Data extracts -
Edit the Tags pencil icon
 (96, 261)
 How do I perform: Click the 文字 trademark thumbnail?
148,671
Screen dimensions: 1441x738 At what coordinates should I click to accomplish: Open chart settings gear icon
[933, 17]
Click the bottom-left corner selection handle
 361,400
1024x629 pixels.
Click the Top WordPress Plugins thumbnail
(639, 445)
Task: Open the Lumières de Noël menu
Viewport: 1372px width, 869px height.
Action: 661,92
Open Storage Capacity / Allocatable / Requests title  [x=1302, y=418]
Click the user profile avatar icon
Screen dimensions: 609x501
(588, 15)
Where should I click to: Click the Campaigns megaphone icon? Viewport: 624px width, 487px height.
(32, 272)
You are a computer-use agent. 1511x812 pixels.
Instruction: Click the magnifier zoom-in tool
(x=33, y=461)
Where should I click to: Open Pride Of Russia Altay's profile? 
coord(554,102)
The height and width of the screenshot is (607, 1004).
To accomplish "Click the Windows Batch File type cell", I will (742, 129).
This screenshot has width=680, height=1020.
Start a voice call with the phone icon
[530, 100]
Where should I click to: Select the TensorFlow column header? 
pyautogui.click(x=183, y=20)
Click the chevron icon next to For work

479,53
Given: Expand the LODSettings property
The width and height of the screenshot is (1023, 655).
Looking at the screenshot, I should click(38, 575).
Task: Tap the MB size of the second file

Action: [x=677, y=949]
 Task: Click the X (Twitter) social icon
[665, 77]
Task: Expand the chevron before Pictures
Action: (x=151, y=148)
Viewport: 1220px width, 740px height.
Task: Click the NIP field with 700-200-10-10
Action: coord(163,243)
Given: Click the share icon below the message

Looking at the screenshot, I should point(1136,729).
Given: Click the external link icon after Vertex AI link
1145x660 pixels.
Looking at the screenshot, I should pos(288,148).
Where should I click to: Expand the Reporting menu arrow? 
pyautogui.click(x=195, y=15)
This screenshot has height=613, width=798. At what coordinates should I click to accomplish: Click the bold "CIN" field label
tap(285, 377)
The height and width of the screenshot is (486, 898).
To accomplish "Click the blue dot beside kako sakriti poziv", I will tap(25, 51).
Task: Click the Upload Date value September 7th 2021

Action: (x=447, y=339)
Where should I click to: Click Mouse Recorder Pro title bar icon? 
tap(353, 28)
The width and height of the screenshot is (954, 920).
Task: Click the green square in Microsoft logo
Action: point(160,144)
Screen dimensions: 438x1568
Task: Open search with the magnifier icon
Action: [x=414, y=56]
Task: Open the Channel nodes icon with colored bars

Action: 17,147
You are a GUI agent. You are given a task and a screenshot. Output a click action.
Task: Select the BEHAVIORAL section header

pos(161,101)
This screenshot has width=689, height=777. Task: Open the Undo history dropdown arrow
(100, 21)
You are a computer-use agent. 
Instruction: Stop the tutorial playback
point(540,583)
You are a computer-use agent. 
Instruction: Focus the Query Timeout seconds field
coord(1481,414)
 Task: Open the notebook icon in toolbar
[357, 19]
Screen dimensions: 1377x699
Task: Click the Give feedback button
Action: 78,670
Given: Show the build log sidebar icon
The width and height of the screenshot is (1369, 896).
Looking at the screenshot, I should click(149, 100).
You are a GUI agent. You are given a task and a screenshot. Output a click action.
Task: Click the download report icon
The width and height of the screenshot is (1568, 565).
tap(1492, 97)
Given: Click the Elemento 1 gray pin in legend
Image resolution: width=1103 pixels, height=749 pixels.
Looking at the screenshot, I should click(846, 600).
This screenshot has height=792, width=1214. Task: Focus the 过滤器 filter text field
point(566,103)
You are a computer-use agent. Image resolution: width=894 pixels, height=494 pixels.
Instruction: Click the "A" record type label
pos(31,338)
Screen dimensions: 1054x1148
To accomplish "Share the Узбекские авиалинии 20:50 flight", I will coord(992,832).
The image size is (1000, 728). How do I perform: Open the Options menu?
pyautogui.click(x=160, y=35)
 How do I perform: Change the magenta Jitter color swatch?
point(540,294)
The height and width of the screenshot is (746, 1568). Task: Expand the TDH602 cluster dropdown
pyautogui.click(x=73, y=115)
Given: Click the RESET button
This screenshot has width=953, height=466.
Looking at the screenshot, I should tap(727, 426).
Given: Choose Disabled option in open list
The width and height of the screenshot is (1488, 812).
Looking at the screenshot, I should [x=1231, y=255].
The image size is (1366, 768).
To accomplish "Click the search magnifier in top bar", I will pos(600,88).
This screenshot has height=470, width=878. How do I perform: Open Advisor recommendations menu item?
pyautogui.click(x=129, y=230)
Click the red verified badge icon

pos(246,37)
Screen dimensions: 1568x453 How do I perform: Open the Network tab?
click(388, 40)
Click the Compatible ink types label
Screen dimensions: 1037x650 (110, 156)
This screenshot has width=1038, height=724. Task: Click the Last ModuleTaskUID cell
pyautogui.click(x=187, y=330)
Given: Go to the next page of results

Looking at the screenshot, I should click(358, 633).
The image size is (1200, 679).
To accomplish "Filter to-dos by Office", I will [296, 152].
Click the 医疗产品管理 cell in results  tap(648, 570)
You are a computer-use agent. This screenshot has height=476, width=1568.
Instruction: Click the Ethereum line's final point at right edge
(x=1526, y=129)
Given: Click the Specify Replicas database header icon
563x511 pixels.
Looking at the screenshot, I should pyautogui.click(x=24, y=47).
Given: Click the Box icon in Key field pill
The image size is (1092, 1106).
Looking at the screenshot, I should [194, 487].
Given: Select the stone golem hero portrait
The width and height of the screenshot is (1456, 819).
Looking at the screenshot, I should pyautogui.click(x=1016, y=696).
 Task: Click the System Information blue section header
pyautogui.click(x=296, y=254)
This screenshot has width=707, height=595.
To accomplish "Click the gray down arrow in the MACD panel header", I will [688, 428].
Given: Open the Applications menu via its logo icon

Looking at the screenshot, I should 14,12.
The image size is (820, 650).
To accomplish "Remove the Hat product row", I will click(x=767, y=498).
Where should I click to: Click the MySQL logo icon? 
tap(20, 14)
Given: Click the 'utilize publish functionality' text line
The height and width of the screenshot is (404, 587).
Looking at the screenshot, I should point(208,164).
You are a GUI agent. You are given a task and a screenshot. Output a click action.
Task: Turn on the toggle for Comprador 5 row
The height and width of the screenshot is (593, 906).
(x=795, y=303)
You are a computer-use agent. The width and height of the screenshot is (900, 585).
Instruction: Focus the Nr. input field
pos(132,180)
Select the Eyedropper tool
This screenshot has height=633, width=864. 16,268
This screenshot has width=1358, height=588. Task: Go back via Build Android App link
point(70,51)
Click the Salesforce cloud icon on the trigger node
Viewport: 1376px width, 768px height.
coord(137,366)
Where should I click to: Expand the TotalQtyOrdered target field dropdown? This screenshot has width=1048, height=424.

Your objective -
Retype exactly the lines above, from the one with "Screen dimensions: 1568x453" through the one with "Given: Click the Box icon in Key field pill", inclusive.

Exercise output -
Screen dimensions: 1568x453 How do I perform: Open the Network tab?
click(388, 40)
Click the Compatible ink types label
Screen dimensions: 1037x650 (110, 156)
This screenshot has width=1038, height=724. Task: Click the Last ModuleTaskUID cell
pyautogui.click(x=187, y=330)
Given: Go to the next page of results

Looking at the screenshot, I should click(358, 633).
The image size is (1200, 679).
To accomplish "Filter to-dos by Office", I will [296, 152].
Click the 医疗产品管理 cell in results  tap(648, 570)
You are a computer-use agent. This screenshot has height=476, width=1568.
Instruction: Click the Ethereum line's final point at right edge
(x=1526, y=129)
Given: Click the Specify Replicas database header icon
563x511 pixels.
Looking at the screenshot, I should pyautogui.click(x=24, y=47).
Given: Click the Box icon in Key field pill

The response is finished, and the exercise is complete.